Privately insured patients should be able to benefit from ‘portability’ in their arrangements for cover, according to Mr Richard Packard, chairman of the Feder­ation of Independent Practitioner Organis­ations (FIPO).

Speaking from the audience after BMA private fees committee chairman Dr Peter Holden’s well received call for doctors to ‘get real’ about what fees they charged, he suggested patients would find this popular.

Mr Richard Packard

Patients would be able to choose their consultant if portability was available for insurance schemes so they could take their benefit wherever they pleased.

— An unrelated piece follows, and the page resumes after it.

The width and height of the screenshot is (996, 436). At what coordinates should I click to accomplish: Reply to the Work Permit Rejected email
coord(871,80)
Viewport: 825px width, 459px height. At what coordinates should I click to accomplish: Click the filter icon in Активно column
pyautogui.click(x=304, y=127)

And they should also be able to choose to top up the fees if they needed to, rather than have the current situation featuring ‘a great amount of so-called fee-assured arrangements where patients have very little choice where they go to’. 

Mr Packard added that if portability was available, it would create a much more equal market for patients, who could then go where they felt they would like to rather than where the insurer told them to go.

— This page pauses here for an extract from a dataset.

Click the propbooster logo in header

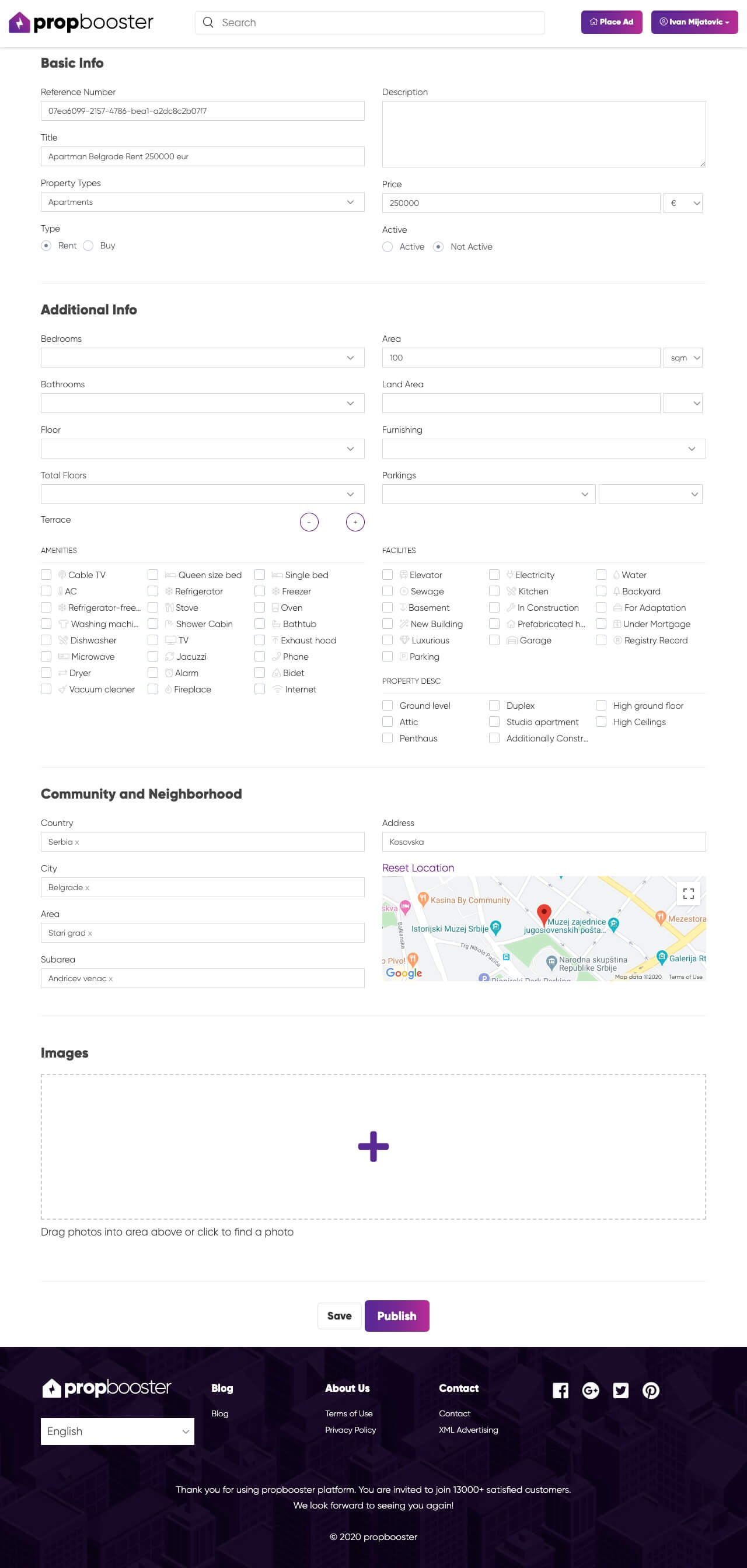coord(81,23)
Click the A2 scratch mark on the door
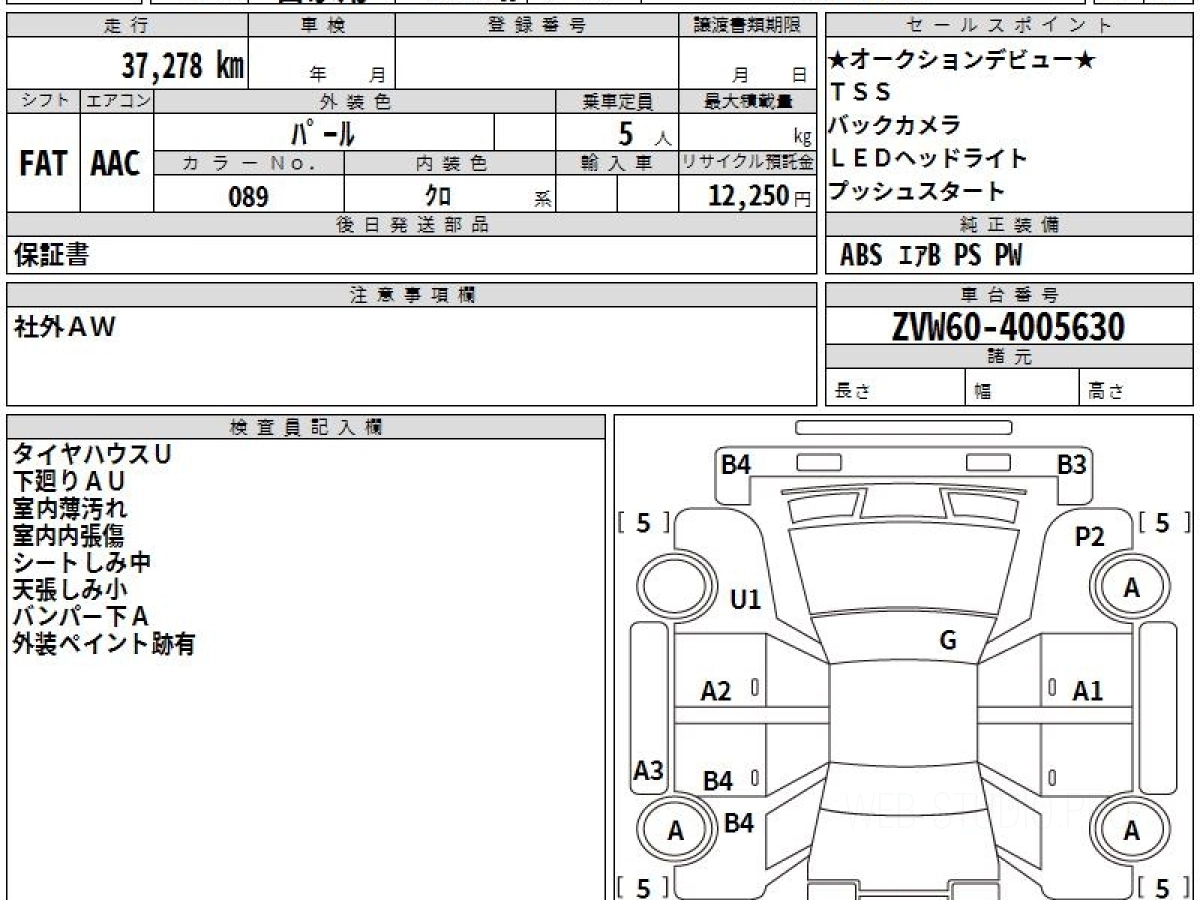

Nathan Irwin, chief executive at Western Provident Association, responded that his company offered portability already. All their customers could choose whoever they went to and would pay the agreed amount for a particular procedure. 

 

He said the reason WPA was not bigger was because a majority of the marketplace provided cover at a lower cost and so that was where most of the business was.

Mr Irwin argued that consultants’ re-imbursements should probably have risen by more than they had done if it was a perfect marketplace. 

Large insurers’ dominance

But that had not been the case because of the dominance of the large insurers. They had artificially suppressed fees and that had probably kept premiums below where they needed to be.

He considered the market was in disequilibrium, a weakness characterised now by waiting times in the private sector and fee pressure.

So why did WPA not just put fees up? Mr Irwin said this was not in customers’ or doctors’ interests.

The market was so competitive that if he raised consultants’ re-imbursements, then he would have to put up the prices for his customers.

They would not leave the marketplace, but just go to one of his competitors where they could get a cheaper deal – ‘Which means you would see the same customer with the same condition but probably get paid less.’

He believed if there was transparency about the prices charged and a single price for a service, then insurers would have to compete on their product composition, on the benefits they cover and on their service levels – not on who could nail down the lowest price. 

‘And I think the consultants would have to compete with each other on their expertise, and their skills, and their experience and perhaps also their availability. Consultants could then be fairly rewarded for the skills and expertise that they bring.’

Unless consultants were fairly rewarded for their skills and expertise, there was not the incentive for current consultants to expand their capacity to meet their waiting times or indeed the next generation of consultants to enter private practice. 

But Mr Irwin said there was now the chance to make that change because waiting times had created the opportunity for change.